Zurück zu den Wassermelonen - Was kann man noch alles mit ihnen anfangen?
Da bietet sich z. B. ein Wassermelonensorbet an. Pürieren Sie dazu einfach gefrorene Wassermelonenstücke z. B. mit einem Schuss Zitronen- oder Limettensaft und etwas Honig. Und schon haben Sie ohne großen Aufwand ein schnelles, wunderbar erfrischendes Sorbet.
Oder Sie schneiden Melonenscheiben in kleine Dreiecke, welche Sie anschließend zur Hälfte in geschmolzene Zartbitterschokolade tauchen. Erkalten lassen und etwas frische Minze darüber streuen – ein leckeres Dessert – ein wirklicher Genuss!
Geheimtipp: Heidis Nudelsalat mit Wassermelonen Dazu brauchen Sie gekochte Nudeln und Tomaten, Salatgurken, Paprika in grün, rot und gelb und eine Wassermelone; des Weiteren: Petersilie, Dill, etwas Minze, Salz, Pfeffer (u.U. etwas Kurkuma und/oder Ingwer oder Galgant - für eine etwas exotische Note) und Mayonnaise.

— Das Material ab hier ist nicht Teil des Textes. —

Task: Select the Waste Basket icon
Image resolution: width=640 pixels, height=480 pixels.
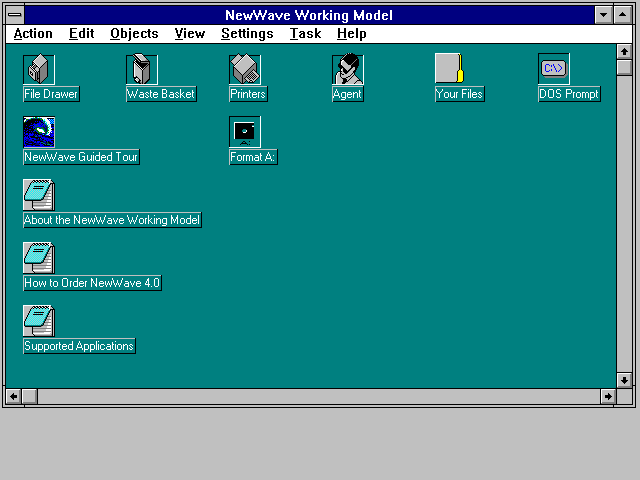Action: point(142,70)
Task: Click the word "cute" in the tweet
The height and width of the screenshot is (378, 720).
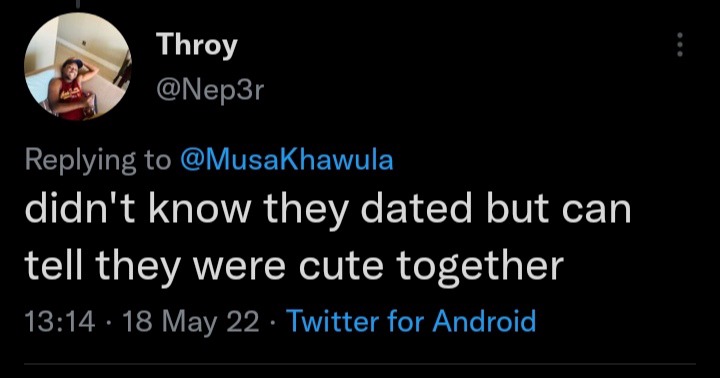Action: tap(341, 266)
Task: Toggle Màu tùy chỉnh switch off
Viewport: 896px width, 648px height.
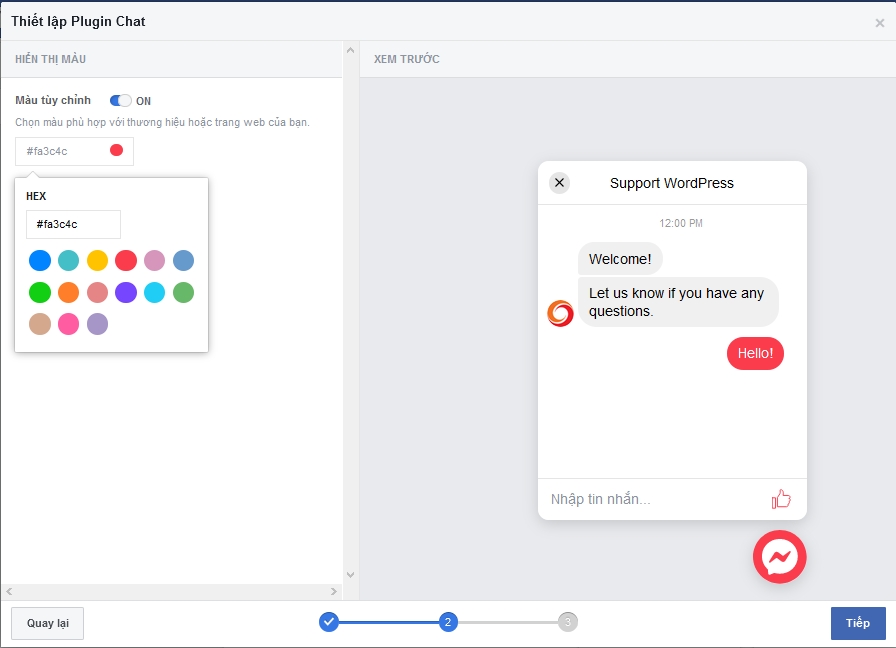Action: pyautogui.click(x=121, y=101)
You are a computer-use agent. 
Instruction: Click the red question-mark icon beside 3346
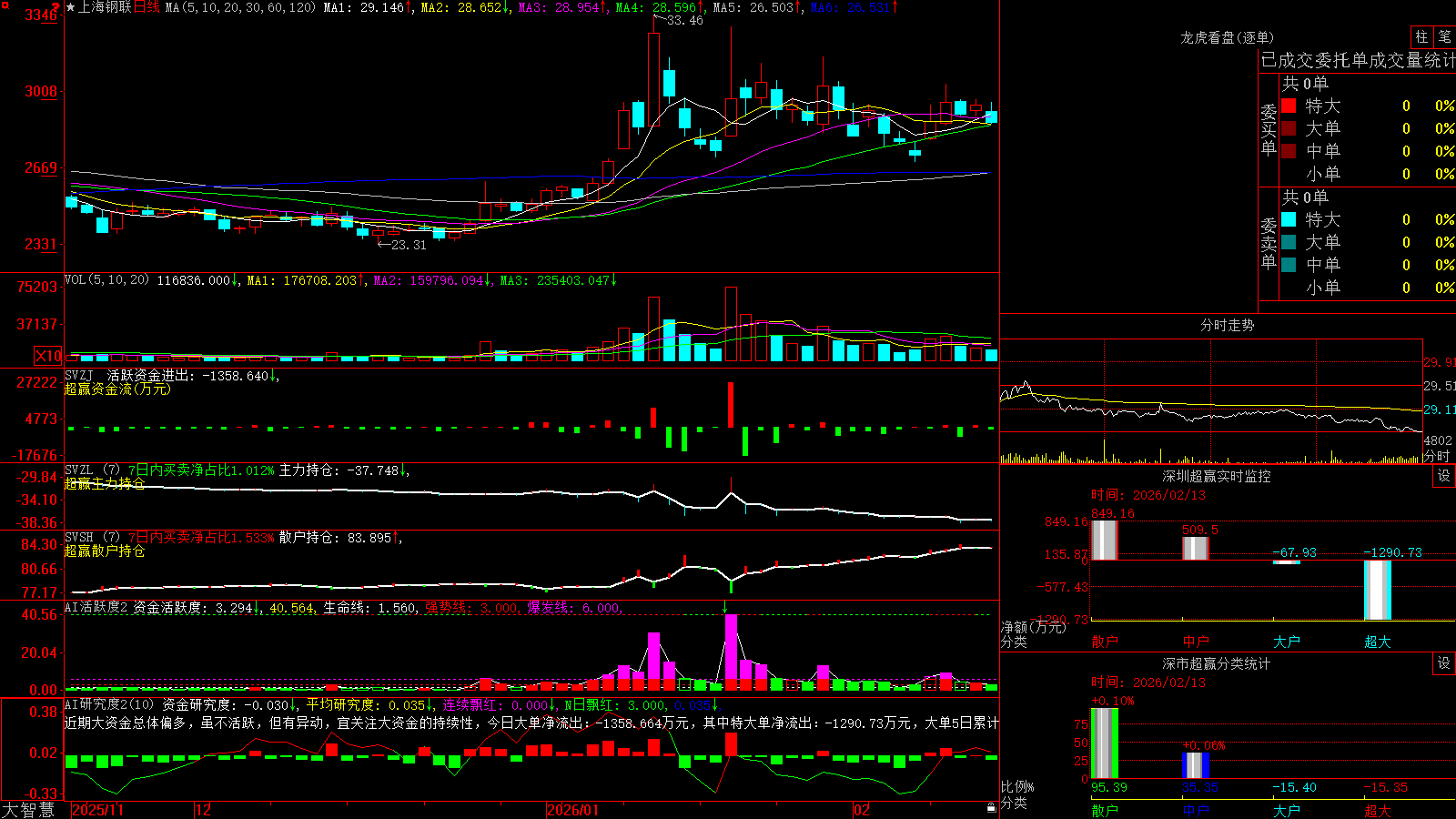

Wer möchte gibt noch des Saarländers Lieblingsgewürz dazu – das wäre dann etwas MAGGI. Zu den Mengenangaben: Ich achte immer darauf, dass die Nudeln ungefähr 1/3 der Gesamtmenge ausmachen, und dass der Salat demzufolge zu 2/3 aus den o. a. „Gemüsezutaten“ besteht. Gut gekühlt – ein hoch willkommenes Sommeressen… Lassen Sie es sich schmecken!